Years ago, when I was in my twenties, I crossed paths with someone older who insisted that “we didn’t really have a community” here, meaning the Bear community in Toronto. He said it often — sometimes directly, sometimes through cynicism dripping into every conversation. I never bought into his view, but because he’d spent so long as a community builder (tired, frustrated, burnt out), part of me wanted to understand him.
But honestly? He was a real downer.
The problem wasn’t the community — it was his mindset.
He saw only flaws: the drama, the differences, the politics, the personalities. I’m not sure what he expected — I’ve been out 29 years and I’ve seen plenty of change
Back then, his cynicism hit me in a place I didn’t have language for yet. I felt talked down to, like believing in community made me naïve. For a while, it made me question myself — but the older I got, the more I understand that his bitterness wasn’t wisdom. It was burnout. And chose not carrying that forward.
I think he failed or refused to see what was directly in front of him — the humanity underneath. The connection. The small but meaningful networks of people looking out for each other. The subcultures within the subcultures that kept the heartbeat going.
His negativity didn’t inspire me — it drained me. It dimmed his own light.

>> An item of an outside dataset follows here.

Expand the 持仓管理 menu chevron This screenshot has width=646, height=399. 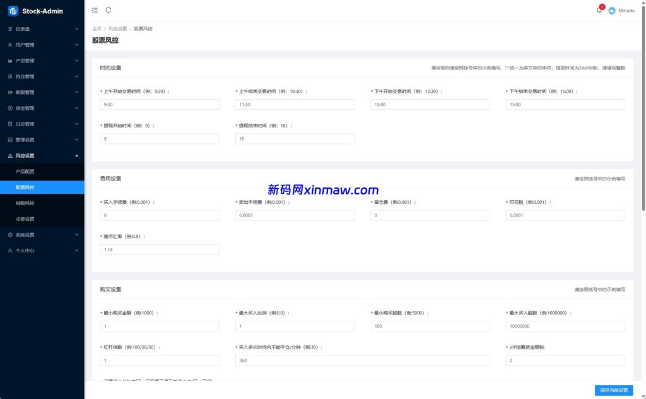(76, 76)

It made me step back and observe for a while. What I eventually realized, though, is that I already knew what I believed:
We have community.
We will always have community.
Community doesn’t disappear just because someone can’t see it.
I’ve watched a lot of people move through queer spaces nitpicking, deconstructing, criticizing, pointing out what’s missing, what’s broken, what’s not “good enough” to count.
But here’s the thing: Community doesn’t arrive fully formed
We build it.
We shape it.
We choose it.
A handful of people in a bar is still a community.
A group of queers who only meet once a month is still a community.
A circle of kinksters with different viewpoints is still a community.
A messy, imperfect mix of humans trying to show up for each other — that’s community at its core.
Cynicism kills possibility..
It turns every room into a mirror of someone’s bitterness.
It pushes away the very connections people claim don’t exist.
It’s that’s something I refuse to participate in.
I’ve seen firsthand what negativity does — not just to the room, but to the person holding it.
It shrinks them.
It isolates them.
It colours everything they see.
His example showed me exactly what I don’t want.
I choose to see queer community — especially leather/kink community — for what it actually is:
A network of relationships, friendships, chosen families, and spaces that overlap, intersect, and support one another.
Clusters of people, spaces, and experiences that overlap and support one another.
Some tight-knit.
Some casual.
Some unexpected.
All real.
I’ve always tried to add something good to that network.
Something steady.
Something warm.
Something that contributes rather than corrodes.
I’ve had my frustrations like anyone does, and there have been moments I stepped back. But I’ve always found my way back to contributing something good to that network.
Community doesn’t appear out of nowhere.
We create it through how we show up.